Rewrite the lines below with "Identify the location of" changed to "Find the position of" everywhere it appears, leaving the rest untouched.

━━━ Records for the exercise ━━━

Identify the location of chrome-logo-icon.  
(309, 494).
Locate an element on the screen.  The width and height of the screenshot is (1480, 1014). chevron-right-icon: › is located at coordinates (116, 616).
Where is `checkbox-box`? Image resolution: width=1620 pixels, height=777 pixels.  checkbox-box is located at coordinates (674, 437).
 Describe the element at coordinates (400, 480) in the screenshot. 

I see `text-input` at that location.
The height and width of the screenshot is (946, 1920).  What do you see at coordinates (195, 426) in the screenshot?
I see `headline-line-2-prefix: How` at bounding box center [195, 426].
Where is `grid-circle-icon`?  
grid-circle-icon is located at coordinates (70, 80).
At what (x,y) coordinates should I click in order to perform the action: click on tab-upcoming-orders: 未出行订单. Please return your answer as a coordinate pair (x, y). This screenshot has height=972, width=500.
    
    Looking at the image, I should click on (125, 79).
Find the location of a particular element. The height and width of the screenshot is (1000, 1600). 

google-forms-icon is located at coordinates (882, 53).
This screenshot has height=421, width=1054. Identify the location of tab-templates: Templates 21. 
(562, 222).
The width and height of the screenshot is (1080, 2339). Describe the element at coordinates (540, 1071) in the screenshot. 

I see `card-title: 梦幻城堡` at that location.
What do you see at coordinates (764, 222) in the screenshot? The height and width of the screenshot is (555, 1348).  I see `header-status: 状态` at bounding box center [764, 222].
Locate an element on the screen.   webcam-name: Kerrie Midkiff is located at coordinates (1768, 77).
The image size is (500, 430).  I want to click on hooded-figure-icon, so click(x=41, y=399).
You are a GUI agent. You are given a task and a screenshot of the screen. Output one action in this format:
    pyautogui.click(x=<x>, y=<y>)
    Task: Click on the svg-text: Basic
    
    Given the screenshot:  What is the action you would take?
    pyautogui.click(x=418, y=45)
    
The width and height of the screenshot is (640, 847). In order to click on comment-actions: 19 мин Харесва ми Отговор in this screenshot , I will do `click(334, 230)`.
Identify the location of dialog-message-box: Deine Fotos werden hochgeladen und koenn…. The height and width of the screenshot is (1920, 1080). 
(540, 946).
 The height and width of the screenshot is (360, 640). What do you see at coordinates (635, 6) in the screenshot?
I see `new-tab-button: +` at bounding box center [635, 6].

━━━

Solution to this exercise:
Find the position of chrome-logo-icon.  
(309, 494).
Locate an element on the screen.  The width and height of the screenshot is (1480, 1014). chevron-right-icon: › is located at coordinates (116, 616).
Where is `checkbox-box`? Image resolution: width=1620 pixels, height=777 pixels.  checkbox-box is located at coordinates (674, 437).
 Describe the element at coordinates (400, 480) in the screenshot. 

I see `text-input` at that location.
The height and width of the screenshot is (946, 1920).  What do you see at coordinates (195, 426) in the screenshot?
I see `headline-line-2-prefix: How` at bounding box center [195, 426].
Where is `grid-circle-icon`?  
grid-circle-icon is located at coordinates (70, 80).
At what (x,y) coordinates should I click in order to perform the action: click on tab-upcoming-orders: 未出行订单. Please return your answer as a coordinate pair (x, y). This screenshot has height=972, width=500.
    
    Looking at the image, I should click on (125, 79).
Find the location of a particular element. The height and width of the screenshot is (1000, 1600). 

google-forms-icon is located at coordinates (882, 53).
This screenshot has height=421, width=1054. Find the position of tab-templates: Templates 21. 
(562, 222).
The width and height of the screenshot is (1080, 2339). Describe the element at coordinates (540, 1071) in the screenshot. 

I see `card-title: 梦幻城堡` at that location.
What do you see at coordinates (764, 222) in the screenshot? The height and width of the screenshot is (555, 1348).  I see `header-status: 状态` at bounding box center [764, 222].
Locate an element on the screen.   webcam-name: Kerrie Midkiff is located at coordinates (1768, 77).
The image size is (500, 430).  I want to click on hooded-figure-icon, so click(x=41, y=399).
You are a GUI agent. You are given a task and a screenshot of the screen. Output one action in this format:
    pyautogui.click(x=<x>, y=<y>)
    Task: Click on the svg-text: Basic
    
    Given the screenshot:  What is the action you would take?
    pyautogui.click(x=418, y=45)
    
The width and height of the screenshot is (640, 847). In order to click on comment-actions: 19 мин Харесва ми Отговор in this screenshot , I will do `click(334, 230)`.
Find the position of dialog-message-box: Deine Fotos werden hochgeladen und koenn…. The height and width of the screenshot is (1920, 1080). 
(540, 946).
 The height and width of the screenshot is (360, 640). What do you see at coordinates (635, 6) in the screenshot?
I see `new-tab-button: +` at bounding box center [635, 6].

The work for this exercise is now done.